Autonomous Video Hunter: AI Agents for Real-Time OSINT
This talk demonstrates an autonomous AI agent framework designed to perform real-time OSINT by processing and analyzing video streams. The system leverages multimodal AI models to extract structured data, perform object detection, and conduct facial recognition from video content. The framework utilizes a modular architecture with specialized sub-agents for visual, facial, and content analysis to automate intelligence gathering. The speaker provides a proof-of-concept implementation that integrates with tools like Claude Desktop via the Model Context Protocol (MCP) to visualize and query findings.
Automating OSINT: How AI Agents Turn Video Streams into Actionable Intelligence
TLDR: Modern OSINT workflows are drowning in raw video data, but new autonomous AI agent frameworks can now process these streams in real-time to extract structured intelligence. By chaining multimodal models with the Model Context Protocol, researchers can automate object detection, facial recognition, and sentiment analysis across platforms like TikTok and Discord. This shift moves OSINT from manual, time-intensive review to automated, queryable intelligence gathering.
Video content is the new frontier for OSINT, yet most practitioners still treat it as a static artifact. We download a clip, watch it, maybe run a frame-by-frame analysis, and hope we didn't miss a detail. This manual approach fails when you are tracking a target across hours of footage or monitoring multiple social media channels simultaneously. The real-world risk is clear: while you are manually scrubbing through a single video, a target is generating hours of new, potentially incriminating content that remains unindexed and invisible to your investigation.
The Architecture of an Autonomous Video Hunter
Recent research presented at DEF CON 33 demonstrates a shift toward autonomous agents that treat video as a dynamic data source rather than a passive file. The framework relies on a modular pipeline that separates ingestion, processing, and analysis. Instead of building a monolithic tool, the approach uses LangGraph to orchestrate specialized sub-agents.
The pipeline starts with a video listener that scrapes content based on specific hashtags or keywords. Once the raw video is captured, it is passed to a video processor. This component is the heavy lifter, breaking the video into frames and extracting three distinct data streams: visual descriptions, automatic speech transcription, and on-screen text detection. By using these multimodal inputs, the system creates a dense, time-stamped index of what is happening in the video.
The technical core of this system is its ability to perform targeted extraction. Rather than just dumping a transcript, the agent uses a zero-shot object detector—specifically leveraging the Grounding DINO architecture—to identify arbitrary objects like logos, vehicles, or specific building facades. When the agent encounters a frame of interest, it triggers a secondary analysis:
# Conceptual snippet for triggering object detection
def detect_objects(frame, target_list):
results = grounding_dino.predict(frame, target_list)
if results.has_match:
return results.bounding_boxes
return None
Moving Beyond Manual Analysis
For a pentester or a bug bounty hunter, the utility of this framework lies in its ability to turn "noise" into "intelligence." Imagine you are performing a physical security assessment or a social engineering engagement. You need to identify employees, map out office layouts, or track the movement of a specific individual across social media posts.
By integrating this framework with Claude Desktop via the Model Context Protocol, you can query your investigation findings using natural language. You aren't just searching for a filename; you are asking the agent, "Show me all videos where the target is wearing a company badge and standing in front of a specific lobby logo." The agent then queries its local context store, which contains the structured metadata extracted from the video processing phase, and returns the relevant clips and timestamps.

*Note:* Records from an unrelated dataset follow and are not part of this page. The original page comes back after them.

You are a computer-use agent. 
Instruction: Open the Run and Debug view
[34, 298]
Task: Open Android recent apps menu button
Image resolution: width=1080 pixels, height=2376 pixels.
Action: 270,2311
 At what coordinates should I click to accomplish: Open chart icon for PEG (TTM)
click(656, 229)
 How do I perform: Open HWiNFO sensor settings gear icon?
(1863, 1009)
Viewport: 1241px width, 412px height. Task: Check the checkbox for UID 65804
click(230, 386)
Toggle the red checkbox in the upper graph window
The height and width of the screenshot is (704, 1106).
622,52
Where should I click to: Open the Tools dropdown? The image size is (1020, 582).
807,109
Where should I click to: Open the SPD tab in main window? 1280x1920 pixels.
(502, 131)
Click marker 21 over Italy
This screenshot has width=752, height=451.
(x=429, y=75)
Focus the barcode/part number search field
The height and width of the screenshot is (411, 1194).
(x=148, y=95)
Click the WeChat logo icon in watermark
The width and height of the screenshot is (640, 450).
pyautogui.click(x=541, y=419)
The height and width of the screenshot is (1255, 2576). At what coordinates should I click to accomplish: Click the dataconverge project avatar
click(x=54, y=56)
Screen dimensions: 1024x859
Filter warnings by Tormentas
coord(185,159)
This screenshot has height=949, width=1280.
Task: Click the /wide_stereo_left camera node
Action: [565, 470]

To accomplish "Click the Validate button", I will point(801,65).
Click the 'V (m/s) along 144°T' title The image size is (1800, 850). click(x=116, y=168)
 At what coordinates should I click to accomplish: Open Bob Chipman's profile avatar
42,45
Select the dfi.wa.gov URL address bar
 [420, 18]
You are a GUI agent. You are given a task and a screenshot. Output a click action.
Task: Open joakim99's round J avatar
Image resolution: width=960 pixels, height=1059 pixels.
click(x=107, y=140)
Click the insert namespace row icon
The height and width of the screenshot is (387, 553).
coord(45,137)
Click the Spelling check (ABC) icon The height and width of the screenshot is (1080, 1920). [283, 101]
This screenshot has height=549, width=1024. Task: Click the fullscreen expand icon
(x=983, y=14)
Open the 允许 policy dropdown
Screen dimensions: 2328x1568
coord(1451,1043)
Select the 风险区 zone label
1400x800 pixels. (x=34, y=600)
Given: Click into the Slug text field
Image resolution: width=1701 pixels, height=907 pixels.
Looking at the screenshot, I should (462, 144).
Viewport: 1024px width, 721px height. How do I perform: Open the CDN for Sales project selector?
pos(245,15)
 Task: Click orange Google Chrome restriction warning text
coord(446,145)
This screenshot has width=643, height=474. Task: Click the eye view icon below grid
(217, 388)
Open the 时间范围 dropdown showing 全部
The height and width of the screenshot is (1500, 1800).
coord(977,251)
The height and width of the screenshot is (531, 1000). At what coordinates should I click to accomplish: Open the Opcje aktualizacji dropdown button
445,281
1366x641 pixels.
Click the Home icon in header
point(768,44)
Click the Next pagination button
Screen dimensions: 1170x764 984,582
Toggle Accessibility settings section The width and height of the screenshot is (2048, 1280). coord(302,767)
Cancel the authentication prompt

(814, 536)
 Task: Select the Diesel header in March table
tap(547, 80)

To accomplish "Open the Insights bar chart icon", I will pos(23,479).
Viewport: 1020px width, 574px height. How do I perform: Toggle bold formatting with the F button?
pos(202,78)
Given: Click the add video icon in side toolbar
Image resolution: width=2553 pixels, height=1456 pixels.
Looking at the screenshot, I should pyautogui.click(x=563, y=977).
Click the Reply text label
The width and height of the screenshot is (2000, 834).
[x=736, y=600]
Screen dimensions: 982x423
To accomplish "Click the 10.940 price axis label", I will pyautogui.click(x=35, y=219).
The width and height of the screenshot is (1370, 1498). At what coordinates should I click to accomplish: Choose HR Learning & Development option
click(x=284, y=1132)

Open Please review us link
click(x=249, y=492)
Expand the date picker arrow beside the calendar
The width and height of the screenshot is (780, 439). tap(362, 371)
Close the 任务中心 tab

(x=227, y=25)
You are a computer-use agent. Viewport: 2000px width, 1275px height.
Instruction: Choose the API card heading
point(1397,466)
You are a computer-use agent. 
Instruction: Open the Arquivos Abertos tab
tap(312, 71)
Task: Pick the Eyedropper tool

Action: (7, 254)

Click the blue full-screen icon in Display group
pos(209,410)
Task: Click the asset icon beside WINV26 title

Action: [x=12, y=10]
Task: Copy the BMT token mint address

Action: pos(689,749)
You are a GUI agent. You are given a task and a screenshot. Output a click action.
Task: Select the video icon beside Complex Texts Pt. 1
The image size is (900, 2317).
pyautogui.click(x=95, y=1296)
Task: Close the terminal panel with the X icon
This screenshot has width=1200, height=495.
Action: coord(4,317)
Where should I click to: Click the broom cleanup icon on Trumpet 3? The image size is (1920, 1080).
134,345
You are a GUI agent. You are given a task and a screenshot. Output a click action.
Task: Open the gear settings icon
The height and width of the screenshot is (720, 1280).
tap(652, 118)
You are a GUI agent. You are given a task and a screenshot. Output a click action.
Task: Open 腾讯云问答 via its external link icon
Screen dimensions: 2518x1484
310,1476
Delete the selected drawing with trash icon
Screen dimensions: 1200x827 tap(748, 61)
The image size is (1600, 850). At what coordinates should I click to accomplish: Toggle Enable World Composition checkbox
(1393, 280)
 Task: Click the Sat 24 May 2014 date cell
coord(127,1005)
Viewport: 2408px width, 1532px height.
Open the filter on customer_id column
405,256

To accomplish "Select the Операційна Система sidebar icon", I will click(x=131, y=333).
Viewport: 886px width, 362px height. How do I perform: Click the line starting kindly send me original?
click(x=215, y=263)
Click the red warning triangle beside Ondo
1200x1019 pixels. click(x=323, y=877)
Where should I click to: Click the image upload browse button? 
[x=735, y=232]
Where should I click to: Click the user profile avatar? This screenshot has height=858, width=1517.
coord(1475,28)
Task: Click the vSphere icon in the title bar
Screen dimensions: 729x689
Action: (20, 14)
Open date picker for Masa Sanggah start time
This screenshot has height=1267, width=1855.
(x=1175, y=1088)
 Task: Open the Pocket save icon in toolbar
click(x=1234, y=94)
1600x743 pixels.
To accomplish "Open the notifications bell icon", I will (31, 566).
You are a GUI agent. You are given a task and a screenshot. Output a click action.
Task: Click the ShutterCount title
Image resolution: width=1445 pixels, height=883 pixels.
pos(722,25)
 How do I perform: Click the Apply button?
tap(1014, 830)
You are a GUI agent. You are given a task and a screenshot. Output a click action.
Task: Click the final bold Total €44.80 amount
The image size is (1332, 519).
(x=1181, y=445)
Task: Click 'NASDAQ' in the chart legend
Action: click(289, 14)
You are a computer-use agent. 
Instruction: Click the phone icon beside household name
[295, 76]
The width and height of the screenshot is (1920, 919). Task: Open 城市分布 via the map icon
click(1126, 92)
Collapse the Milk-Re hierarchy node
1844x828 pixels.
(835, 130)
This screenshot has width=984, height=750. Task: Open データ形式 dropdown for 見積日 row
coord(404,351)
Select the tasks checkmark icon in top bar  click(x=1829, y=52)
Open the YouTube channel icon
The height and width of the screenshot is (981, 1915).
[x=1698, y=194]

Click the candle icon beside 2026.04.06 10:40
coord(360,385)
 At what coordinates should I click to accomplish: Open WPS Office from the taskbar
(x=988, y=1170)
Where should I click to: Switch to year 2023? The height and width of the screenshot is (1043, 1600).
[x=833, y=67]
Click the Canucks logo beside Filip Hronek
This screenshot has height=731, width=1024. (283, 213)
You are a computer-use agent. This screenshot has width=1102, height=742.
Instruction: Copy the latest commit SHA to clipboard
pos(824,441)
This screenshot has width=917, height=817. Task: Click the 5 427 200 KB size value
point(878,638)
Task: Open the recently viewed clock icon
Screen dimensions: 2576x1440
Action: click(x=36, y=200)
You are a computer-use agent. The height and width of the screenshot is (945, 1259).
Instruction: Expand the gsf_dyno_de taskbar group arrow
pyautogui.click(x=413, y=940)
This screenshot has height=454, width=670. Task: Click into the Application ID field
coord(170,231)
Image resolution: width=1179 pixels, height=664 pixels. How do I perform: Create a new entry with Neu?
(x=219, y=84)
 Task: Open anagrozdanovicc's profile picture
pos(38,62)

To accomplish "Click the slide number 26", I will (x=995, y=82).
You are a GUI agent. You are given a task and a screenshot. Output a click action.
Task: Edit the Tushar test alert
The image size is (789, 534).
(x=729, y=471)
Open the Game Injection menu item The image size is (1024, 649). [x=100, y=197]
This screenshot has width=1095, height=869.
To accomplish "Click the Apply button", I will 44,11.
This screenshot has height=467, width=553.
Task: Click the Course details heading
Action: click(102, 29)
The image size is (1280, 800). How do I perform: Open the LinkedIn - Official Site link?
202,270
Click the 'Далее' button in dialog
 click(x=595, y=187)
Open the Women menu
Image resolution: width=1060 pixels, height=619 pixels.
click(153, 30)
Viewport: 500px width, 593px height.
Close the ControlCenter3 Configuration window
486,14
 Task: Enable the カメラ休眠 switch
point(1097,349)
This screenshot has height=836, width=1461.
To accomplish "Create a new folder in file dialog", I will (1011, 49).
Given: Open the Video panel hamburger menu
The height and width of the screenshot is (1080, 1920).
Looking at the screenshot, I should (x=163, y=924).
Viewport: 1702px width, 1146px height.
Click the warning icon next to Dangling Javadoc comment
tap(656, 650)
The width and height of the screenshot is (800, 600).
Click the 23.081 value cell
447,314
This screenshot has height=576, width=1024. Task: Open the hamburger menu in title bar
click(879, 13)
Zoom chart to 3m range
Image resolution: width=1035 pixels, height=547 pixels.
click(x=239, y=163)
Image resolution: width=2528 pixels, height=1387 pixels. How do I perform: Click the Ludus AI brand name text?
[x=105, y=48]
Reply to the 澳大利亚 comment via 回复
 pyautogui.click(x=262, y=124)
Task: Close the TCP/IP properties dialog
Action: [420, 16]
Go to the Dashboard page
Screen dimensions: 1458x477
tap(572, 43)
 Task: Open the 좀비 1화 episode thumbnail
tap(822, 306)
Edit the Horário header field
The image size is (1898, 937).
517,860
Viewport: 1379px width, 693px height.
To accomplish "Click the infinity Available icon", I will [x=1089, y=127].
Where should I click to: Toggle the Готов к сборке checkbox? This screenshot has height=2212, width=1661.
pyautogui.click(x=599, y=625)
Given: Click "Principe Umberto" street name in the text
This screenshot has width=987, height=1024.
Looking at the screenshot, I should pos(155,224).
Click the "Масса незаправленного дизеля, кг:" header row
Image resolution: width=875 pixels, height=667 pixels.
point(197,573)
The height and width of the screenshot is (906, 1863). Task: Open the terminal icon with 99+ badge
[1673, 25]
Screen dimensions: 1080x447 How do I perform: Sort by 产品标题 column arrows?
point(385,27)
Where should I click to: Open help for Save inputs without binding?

The facial recognition component uses RetinaFace for detection and VGG-Face for matching. By biasing these models toward CPU-based inference, the framework remains portable enough to run on a standard laptop during an engagement, avoiding the need for expensive cloud GPU clusters.
The Defensive Reality
Defenders should recognize that this level of automation is no longer the domain of nation-state actors. If an OSINT researcher can automate the identification of sensitive information in video streams, so can a malicious actor looking to map your organization's physical security or identify key personnel.
The primary defense against this type of automated reconnaissance is strict control over the visual information your organization and employees share publicly. Metadata in video files, identifiable landmarks, and even subtle details like employee badges or internal signage are now easily indexed by autonomous agents. If you are in a security-sensitive role, assume that any video you post is being processed by an agent that can correlate it with other data points to build a comprehensive profile of your environment.
What to Investigate Next
The power of this approach is not in any single model, but in the orchestration of the pipeline. The autonomous video hunter proof-of-concept provides a solid foundation, but the real potential lies in customizing the sub-agents. If you are working on a long-term investigation, consider how you can extend the context store to include non-video data, such as geolocation logs or public records, to create a truly unified intelligence graph.
Stop treating video as a final product. Start treating it as a raw data stream that, when processed correctly, can provide the missing link in your next investigation. The tools to automate this are open-source and ready for deployment; the only remaining variable is how effectively you can define the mission for your agents.